The Maritime Union of Australia v P&O Automotive & General Stevedoring Pty Ltd T/A Poags

Case

[2011] FWA 7478

3 NOVEMBER 2011

No judgment structure available for this case.

[2011] FWA 7478


FAIR WORK AUSTRALIA

REASONS FOR DECISION

Fair Work Act 2009
s.437 - Application for a protected action ballot order

The Maritime Union of Australia
v
P&O Automotive & General Stevedoring Pty Ltd T/A POAGS
(B2011/274)

COMMISSIONER CLOGHAN

PERTH, 3 NOVEMBER 2011

Proposed protected action ballot by employees of P & O Automotive and General Stevedoring Pty Ltd (POAGS).

[1] On 23 October 2011, the Maritime Union of Australia (MUA) (“the Applicant”) made application to Fair Work Australia (FWA) for a Protected Action Ballot Order pursuant to s.437 of the Fair Work Act 2009 (“the FW Act”).

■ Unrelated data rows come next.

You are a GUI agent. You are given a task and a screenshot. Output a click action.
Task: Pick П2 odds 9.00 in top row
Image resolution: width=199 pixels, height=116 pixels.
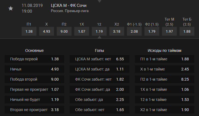click(x=64, y=31)
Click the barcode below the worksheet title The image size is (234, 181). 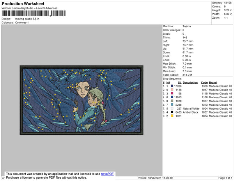(34, 13)
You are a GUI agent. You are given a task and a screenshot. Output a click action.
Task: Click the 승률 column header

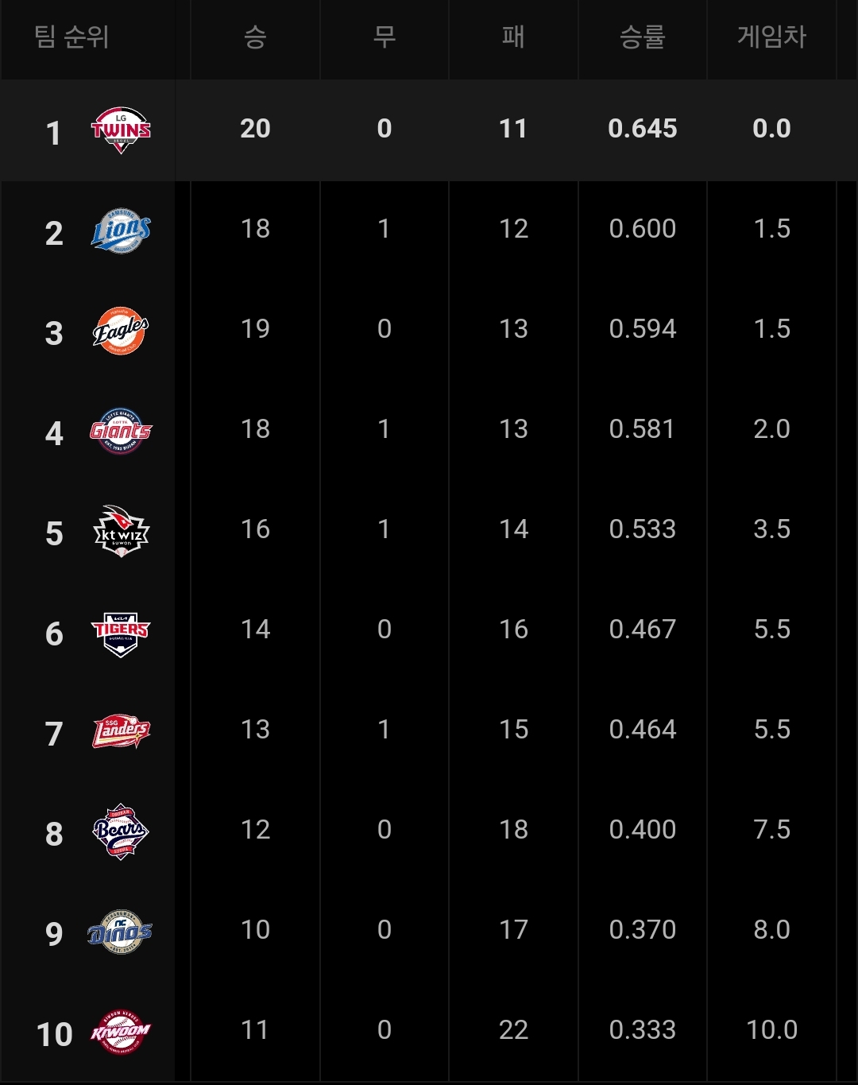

[2] The employees to be balloted are employed by P&O Automotive and General Stevedoring Pty Ltd (POAGS) (“the Employer”) at its stevedoring operations in the Port of Fremantle and represented by the MUA in negotiations for a replacement agreement for the P&O Automotive and General Stevedoring Pty Ltd and Maritime Union of Australia Union Collective Agreement (Fremantle) 2008 (“the Agreement”).

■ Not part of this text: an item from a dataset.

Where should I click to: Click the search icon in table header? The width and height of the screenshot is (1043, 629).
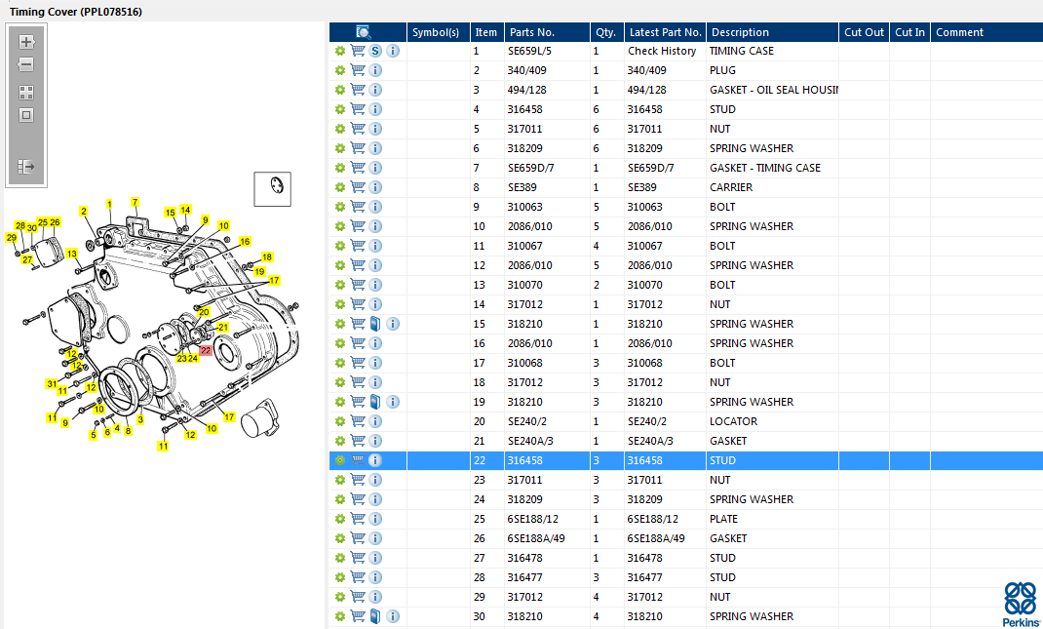pyautogui.click(x=364, y=32)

[3] The nominal expiry date of the Agreement is 30 June 2011.

[4] The application was heard and determined on 25 October 2011. At the conclusion of the hearing, I made a determination that the MUA had satisfied the provisions of the FW Act and an Order should issue (PR516096). These are the written reasons for issuing the Order.

[5] At the hearing, the MUA was represented by Mr Edmonds of Counsel and evidence was provided by Mr W Tracey, Assistant Secretary, Western Australian Branch of the MUA.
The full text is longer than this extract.